I think “minutes” is a bit optimistic now that the network has grown so much.
On my computer, it takes 10min to fully sync a node via fast catchup.

Still unclear to me. 14 million / 10 minutes = 23333 accounts / second. And blocks processing on top. Does not happen in my case… in fact it takes hours to process accounts.
And how about stop/start behavior? I see that processing accounts starts from the very beginning. So 14 million accounts to be processed.

14 million blocks not accounts… the algo explorer shows 11 million accounts and 14 million blocks…

if you do the fast catchup, as fabirce has suggested, you just download the list of all 11 million accounts and last 1000 blocks… It is quite possible to do it within few minutes…

if you will want to download all history of all blocks, it takes quite sime time (days or weeks)… fabrice, is there some other way to sync relay node and indexer node than to go through all catchup phase?

I think unfortunately currently you cannot stop/start fast catchup.

@debl, regarding the fact that it takes hours for you:

  • Are you using a recent SSD? Nowadays, using a hard drive or a slow SSD (like an old SATA one) will not work due to the number of accounts on the Algorand blockchain.
  • Do you have enough RAM? You will have difficulty if you have less than 4GB of RAM.
  • Is your Internet connection good enough? You most likely want at least 100 Mbps.

@scholtz, regarding fast catchup for the full blockchain, this is currently not possible.
The full blockchain is around 500GB, so whatever happens you will need to download those 500GB and to store them in the local database, which will take some time.
I guess it would still be possible to make the process faster by having a faster mechanism to verify blocks.
Currently, all the certificates for all the blocks are verified.
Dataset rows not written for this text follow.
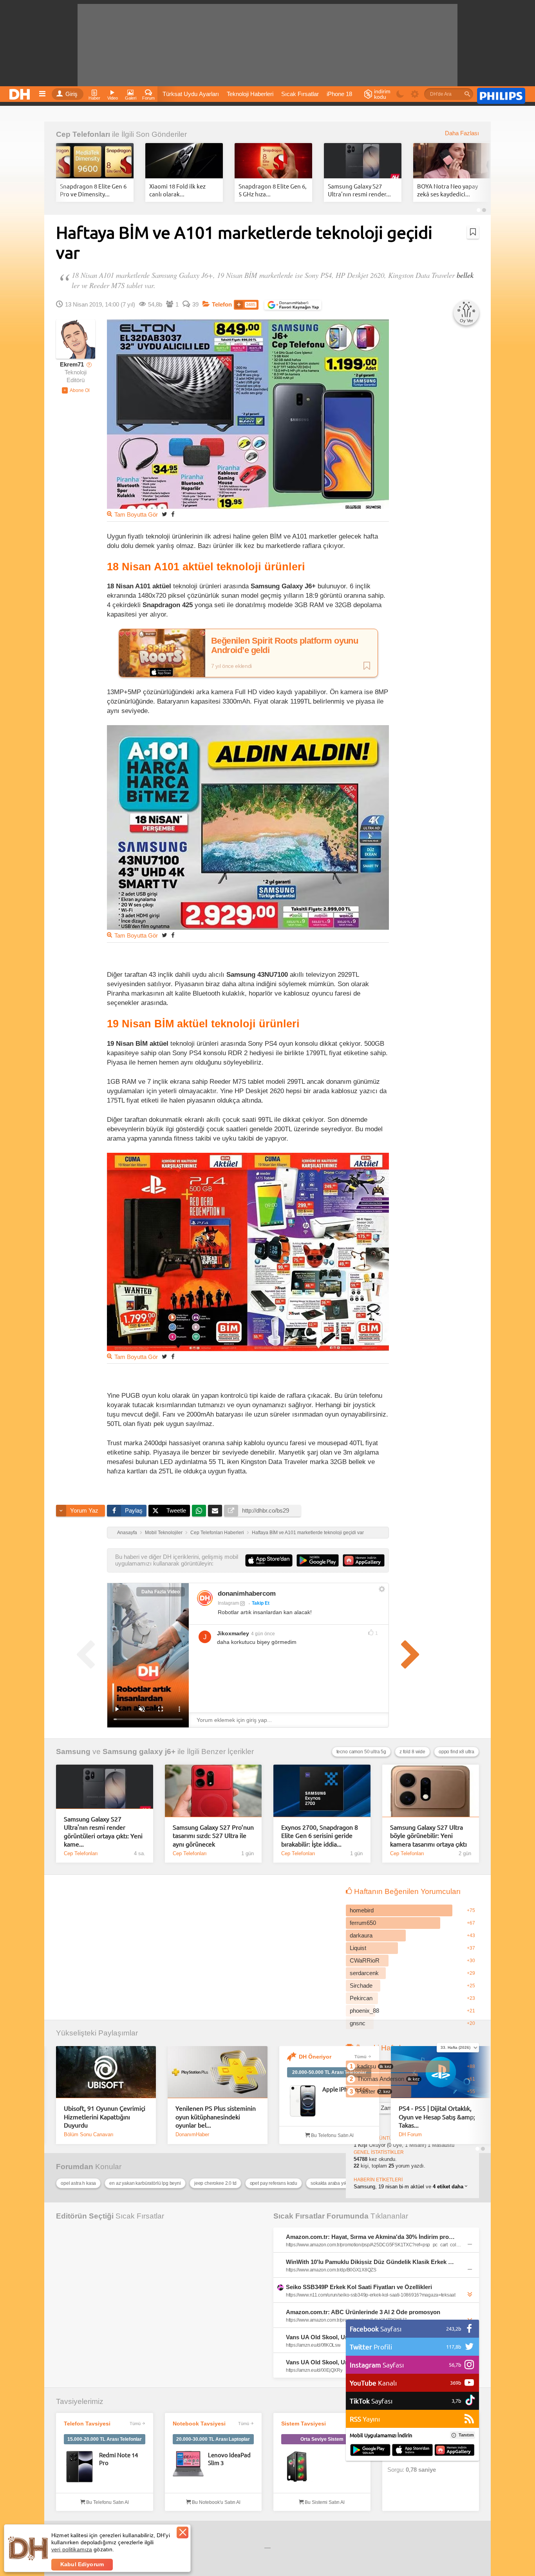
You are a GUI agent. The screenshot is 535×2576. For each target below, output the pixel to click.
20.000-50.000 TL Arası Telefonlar (329, 2072)
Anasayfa (127, 1532)
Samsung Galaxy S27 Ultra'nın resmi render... (359, 190)
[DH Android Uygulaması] (370, 2450)
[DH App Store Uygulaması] (412, 2450)
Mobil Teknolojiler (164, 1532)
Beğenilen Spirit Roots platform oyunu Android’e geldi (284, 645)
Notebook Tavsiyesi (199, 2423)
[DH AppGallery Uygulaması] (454, 2450)
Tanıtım (466, 2435)
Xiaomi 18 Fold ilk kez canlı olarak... (177, 190)
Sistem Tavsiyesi (303, 2423)
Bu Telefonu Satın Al (332, 2135)
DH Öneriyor (315, 2057)
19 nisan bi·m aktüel (401, 2187)
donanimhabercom (247, 1593)
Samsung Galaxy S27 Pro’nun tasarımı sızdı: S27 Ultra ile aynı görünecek (213, 1835)
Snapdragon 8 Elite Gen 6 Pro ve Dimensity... (93, 190)
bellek (465, 275)
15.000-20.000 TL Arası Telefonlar (104, 2439)
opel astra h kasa (78, 2183)
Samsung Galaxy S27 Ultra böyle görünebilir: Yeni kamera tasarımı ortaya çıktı (428, 1835)
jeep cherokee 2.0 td (215, 2183)
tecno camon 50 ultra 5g (361, 1751)
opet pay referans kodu (273, 2183)
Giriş (71, 94)
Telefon (222, 304)
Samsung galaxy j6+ (139, 1751)
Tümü (360, 2056)
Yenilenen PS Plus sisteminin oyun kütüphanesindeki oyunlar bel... (215, 2116)
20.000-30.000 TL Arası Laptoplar (213, 2439)
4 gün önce (263, 1633)
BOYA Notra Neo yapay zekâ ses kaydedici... (447, 190)
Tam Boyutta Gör (136, 515)
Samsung (73, 1751)
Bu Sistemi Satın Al (324, 2502)
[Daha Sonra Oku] (473, 232)
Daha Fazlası (462, 133)
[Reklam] (501, 94)
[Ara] (467, 94)
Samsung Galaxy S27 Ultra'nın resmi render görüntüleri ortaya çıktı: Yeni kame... (103, 1831)
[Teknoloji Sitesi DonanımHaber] (21, 92)
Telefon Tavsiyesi (87, 2423)
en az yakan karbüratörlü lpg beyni (145, 2183)
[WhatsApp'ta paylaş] (199, 1511)
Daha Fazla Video (160, 1592)
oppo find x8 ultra (456, 1751)
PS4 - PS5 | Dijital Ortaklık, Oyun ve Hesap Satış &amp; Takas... (437, 2116)
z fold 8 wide (412, 1751)
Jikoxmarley (233, 1633)
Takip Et (260, 1603)
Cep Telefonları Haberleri (217, 1532)
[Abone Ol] (76, 390)
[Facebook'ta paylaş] (172, 514)
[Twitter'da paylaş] (164, 514)
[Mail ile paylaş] (215, 1511)
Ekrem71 (72, 364)
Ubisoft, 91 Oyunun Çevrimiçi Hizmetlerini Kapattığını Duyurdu (104, 2116)
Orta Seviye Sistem (321, 2439)
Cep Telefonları (83, 134)
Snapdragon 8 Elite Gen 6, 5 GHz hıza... (273, 190)
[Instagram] (205, 1598)
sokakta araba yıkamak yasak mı (344, 2183)
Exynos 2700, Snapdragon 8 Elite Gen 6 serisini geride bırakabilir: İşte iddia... (319, 1835)
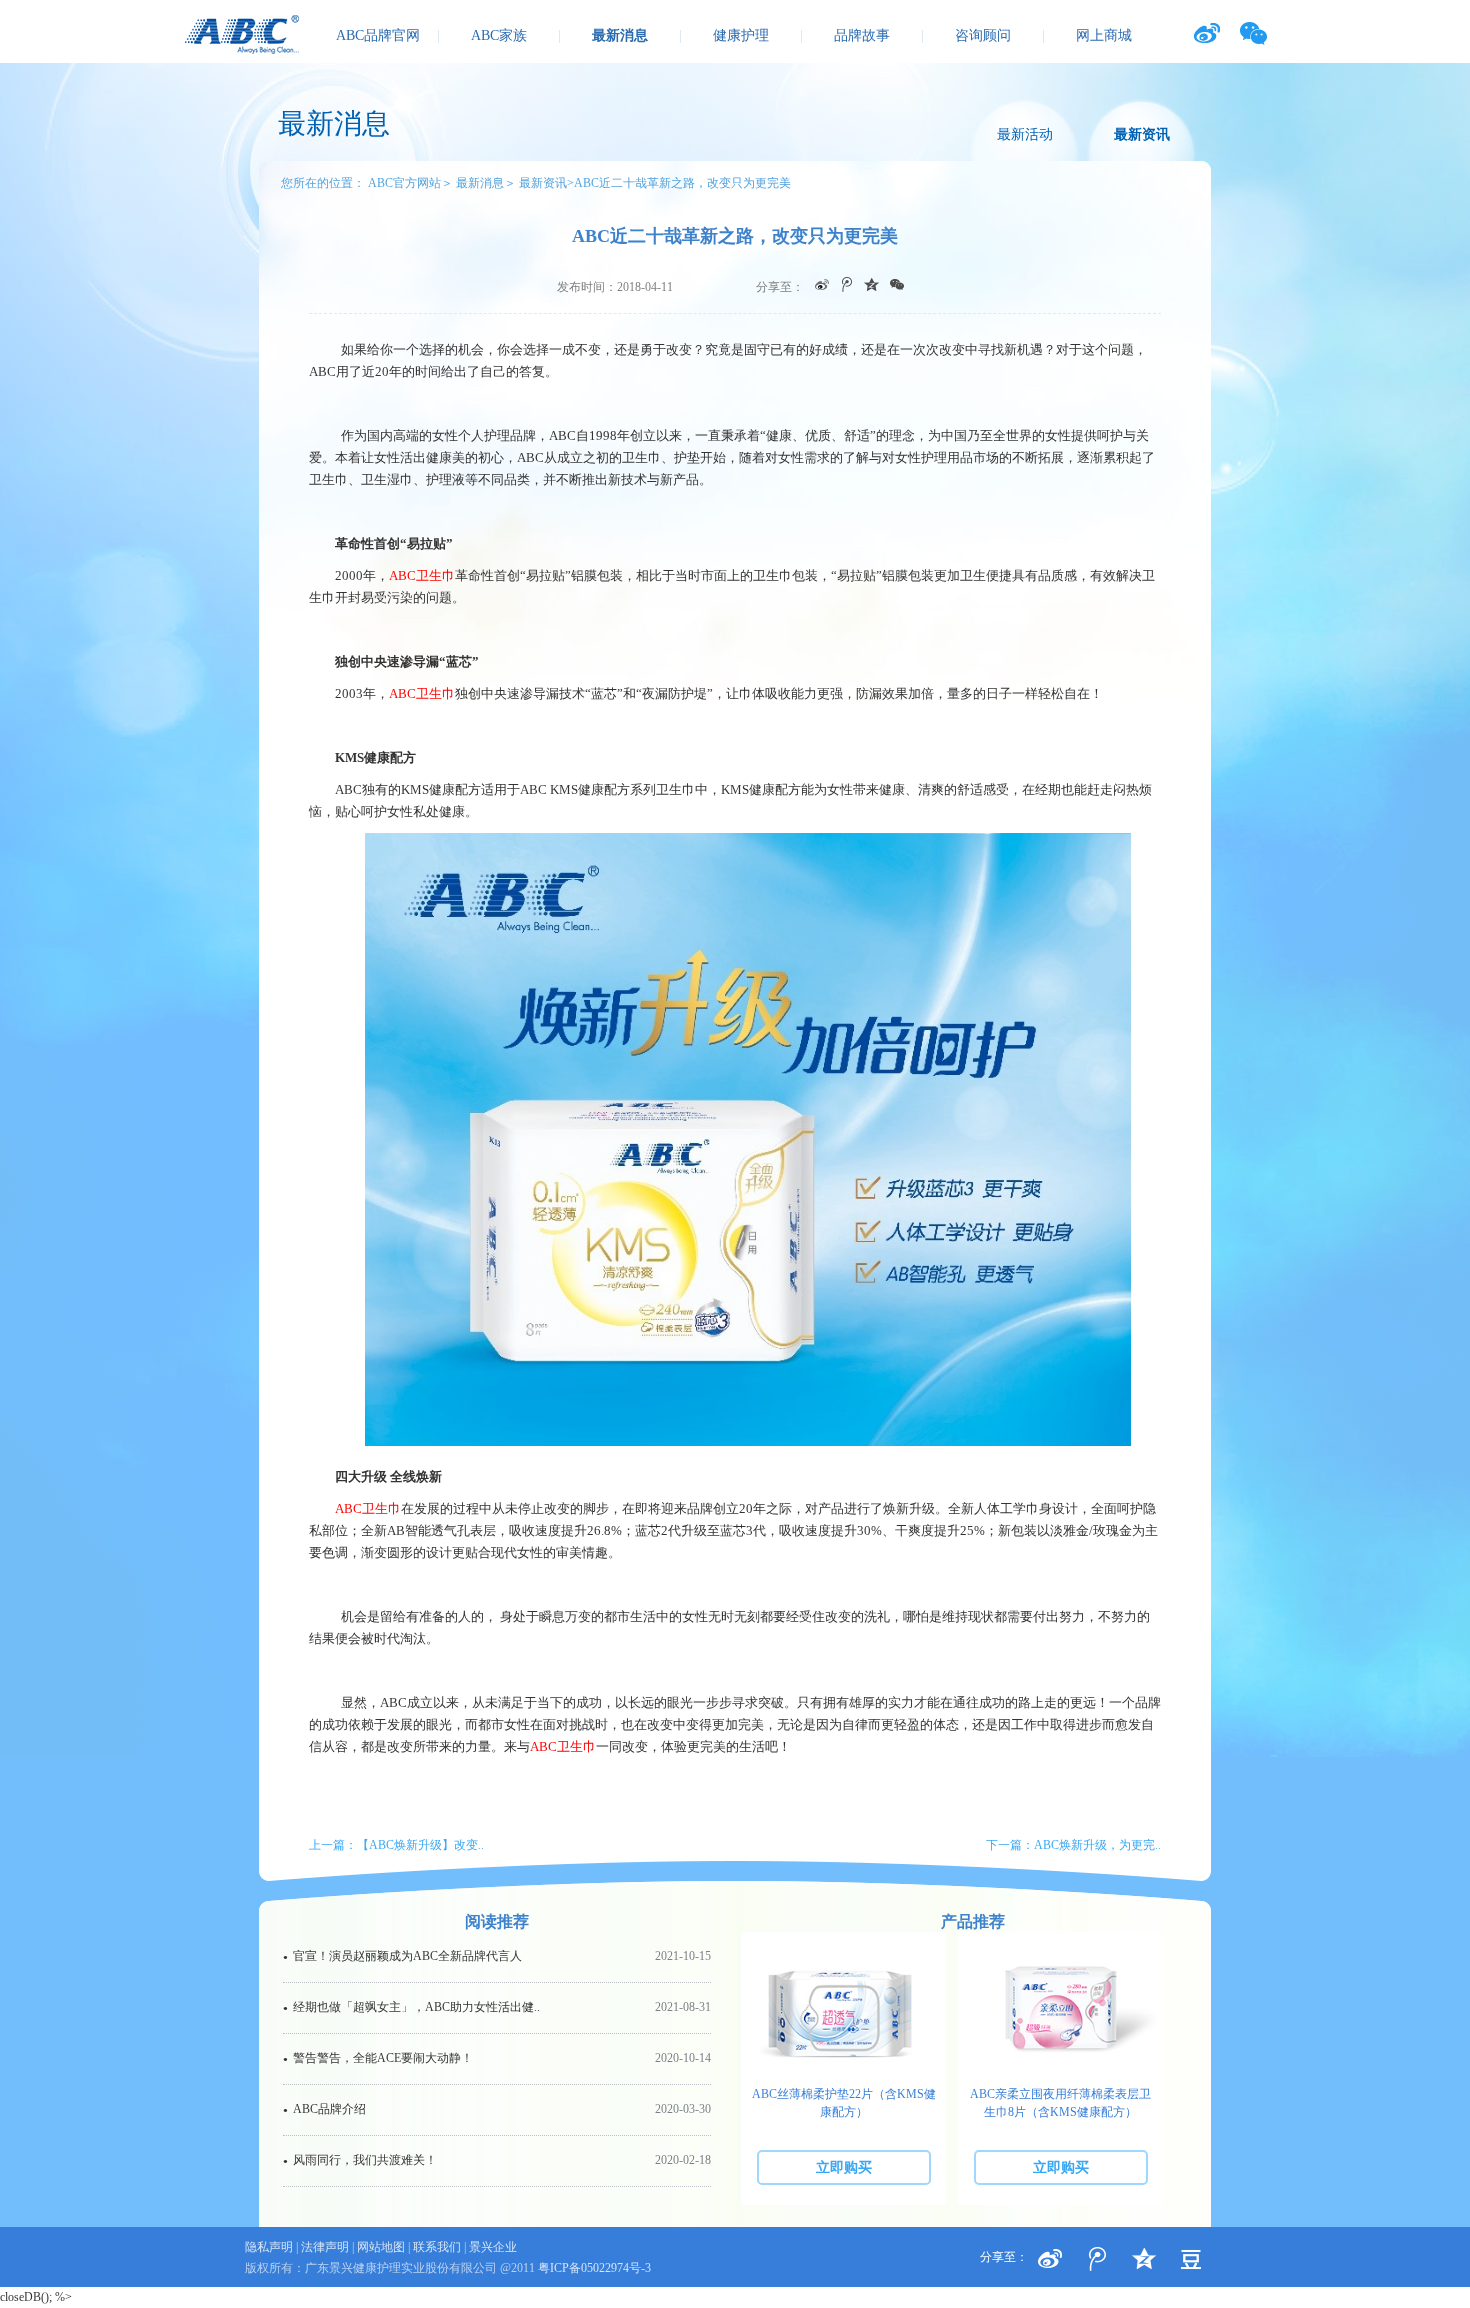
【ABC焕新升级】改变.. (420, 1845)
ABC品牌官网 (378, 35)
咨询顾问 (983, 35)
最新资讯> (546, 183)
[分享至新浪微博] (1050, 2259)
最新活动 (1025, 134)
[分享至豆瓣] (1144, 2259)
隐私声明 (269, 2247)
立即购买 (844, 2167)
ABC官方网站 (404, 183)
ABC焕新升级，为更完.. (1097, 1845)
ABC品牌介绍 (497, 2109)
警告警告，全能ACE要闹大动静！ (497, 2058)
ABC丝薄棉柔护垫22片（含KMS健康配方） (844, 2103)
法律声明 (325, 2247)
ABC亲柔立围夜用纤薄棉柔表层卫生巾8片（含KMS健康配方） (1060, 2103)
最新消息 (620, 35)
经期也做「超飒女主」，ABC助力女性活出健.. (497, 2007)
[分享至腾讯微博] (1097, 2259)
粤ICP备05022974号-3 (594, 2268)
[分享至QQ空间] (1191, 2259)
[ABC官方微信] (1253, 33)
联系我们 (437, 2247)
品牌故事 (862, 35)
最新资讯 (1142, 134)
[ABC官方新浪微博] (1206, 33)
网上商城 (1104, 35)
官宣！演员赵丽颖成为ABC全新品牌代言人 (497, 1956)
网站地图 (381, 2247)
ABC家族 (499, 35)
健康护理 (741, 35)
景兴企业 (493, 2247)
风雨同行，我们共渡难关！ (497, 2160)
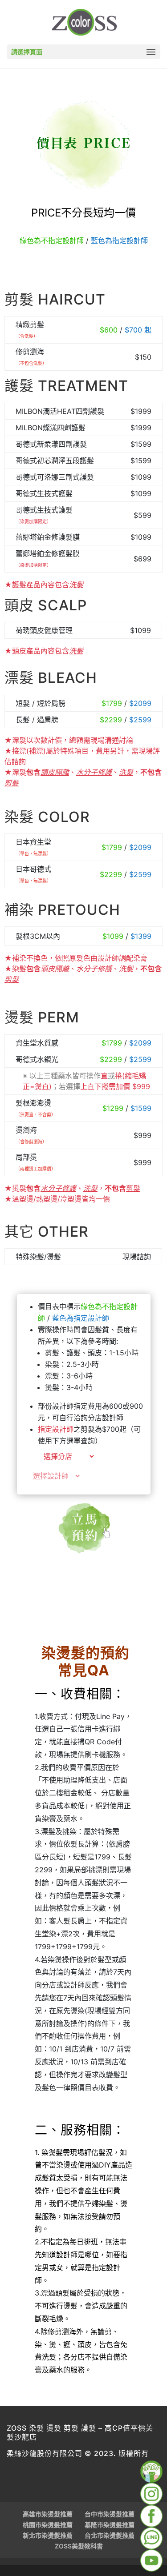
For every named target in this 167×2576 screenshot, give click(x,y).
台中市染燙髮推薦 (109, 2514)
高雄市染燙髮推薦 (48, 2514)
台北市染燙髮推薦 (109, 2535)
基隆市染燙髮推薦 (109, 2524)
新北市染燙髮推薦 (48, 2535)
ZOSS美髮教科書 (79, 2546)
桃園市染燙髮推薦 (48, 2524)
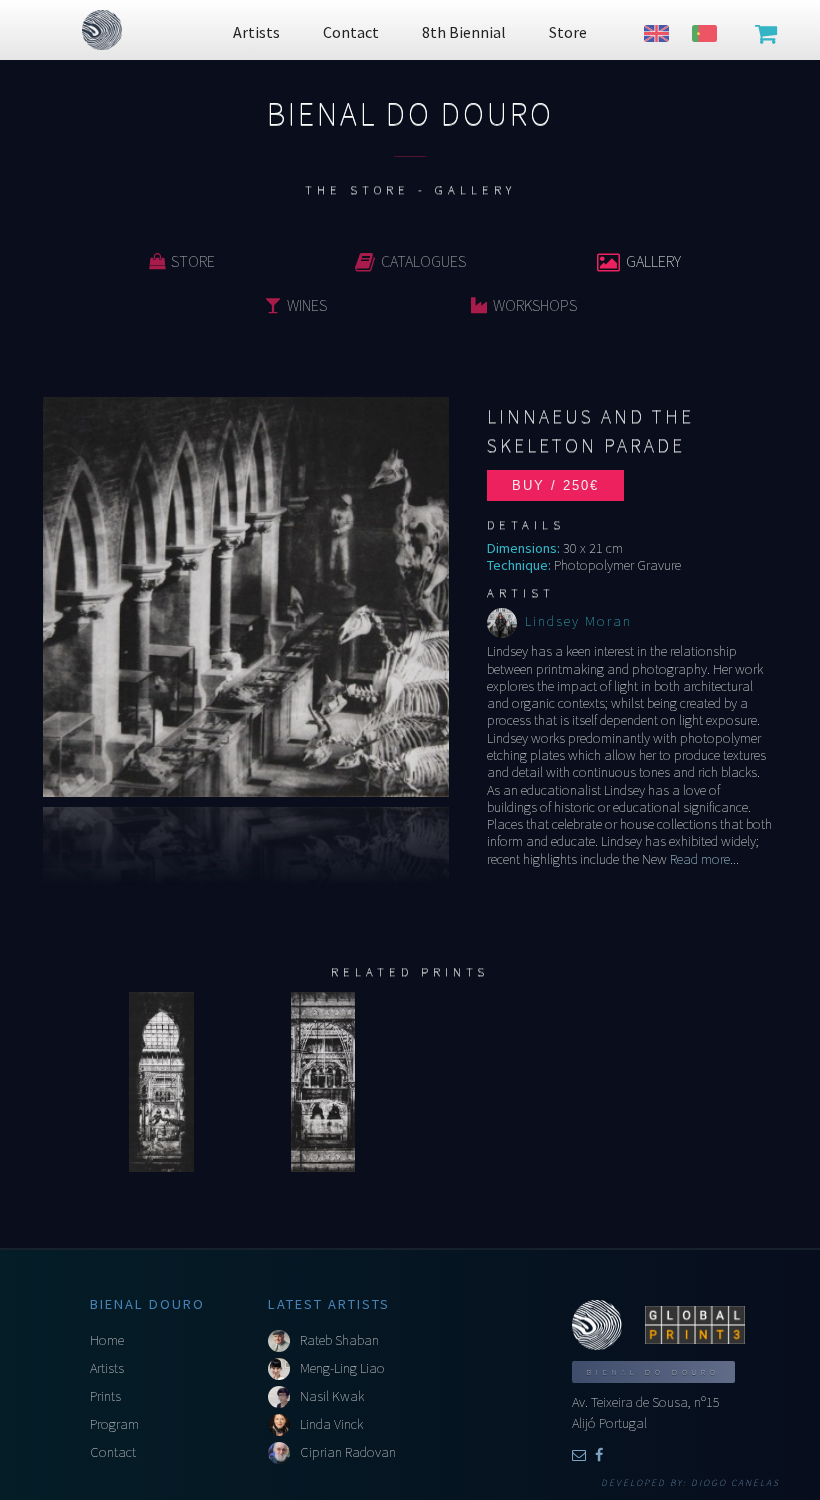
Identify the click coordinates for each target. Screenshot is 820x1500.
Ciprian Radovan (348, 1452)
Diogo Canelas (735, 1483)
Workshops (535, 305)
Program (114, 1424)
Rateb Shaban (339, 1340)
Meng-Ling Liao (342, 1368)
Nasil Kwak (332, 1396)
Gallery (653, 261)
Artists (107, 1368)
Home (107, 1340)
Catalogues (423, 261)
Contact (113, 1452)
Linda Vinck (331, 1424)
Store (193, 261)
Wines (307, 305)
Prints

What about some relay node runners once a week would publish somewhere the 500 GB database… it would be much more efficient to catchup then to download data from start and verify all transactions one by one… ?

Thank you for explanations. Indeed, I have HDD (320 GB), 3GB DDR3 RAM, and Internet is < 100Mbps :joy:

Did monitoring last night, and see that after approx. 4,5 million accounts processed - some reset happens. It all starts from beginning then:

So, despite my outdated laptop HW, what is the limiting factor here? And why reset happens? I see it is every ~2 hours, once ~4,5 million accounts been processed.

@fabrice, you said “…using a hard drive or a slow SSD (like an old SATA one) will not work…”. Why so? What is the technical reason for this?

The limitation that @fabrice was referring to originates from the transactions throughput -
In order to support 1000 transaction per second, the node would need to have the ability to update ~3000 accounts/second. As long as this is a single-peak value, the node would be able to cache the changes in memory before flushing these to the disk. However, in order to provide continues support for the above TPS, the node would need to have the ability to flush the changes to disk.

While I believe that there are HDDs that would be sufficiently performant, most of them do not. On the flip side, most of the SSD do provide sufficient disk writing performance. Taking this further, all the NVME disk drives that I have tested ( so far ), were sufficiently fast.

During the the “account processed” phase, the node is performing three tasks:

  • Loading the accounts from a network data stream
  • Decoding the account
  • Writing the accounts to disk

If I had to guess, I would make the same guess as you did. It’s most likely to be the disk that slowing thing down. In the config.json file, there is an variable MaxCatchpointDownloadDuration which controls the maximum duration the client ( i.e. your node ) would keep the connection open. The default is 2 hours, which seems to align with your observation. You could try and quadruple that to see if it would help you to pass this stage. However, please be advised that running with slow disk could trigger other issues ( that haven’t been reported/found ).

1 Like

After changing MaxCatchpointDownloadDuration from 7200 to 28800 it took ~6 hours to complete the sync. Thank you for support!

Up to now I was reading Dev Docs pages and this forum. Are there other resources (besides source code) with higher level of detail?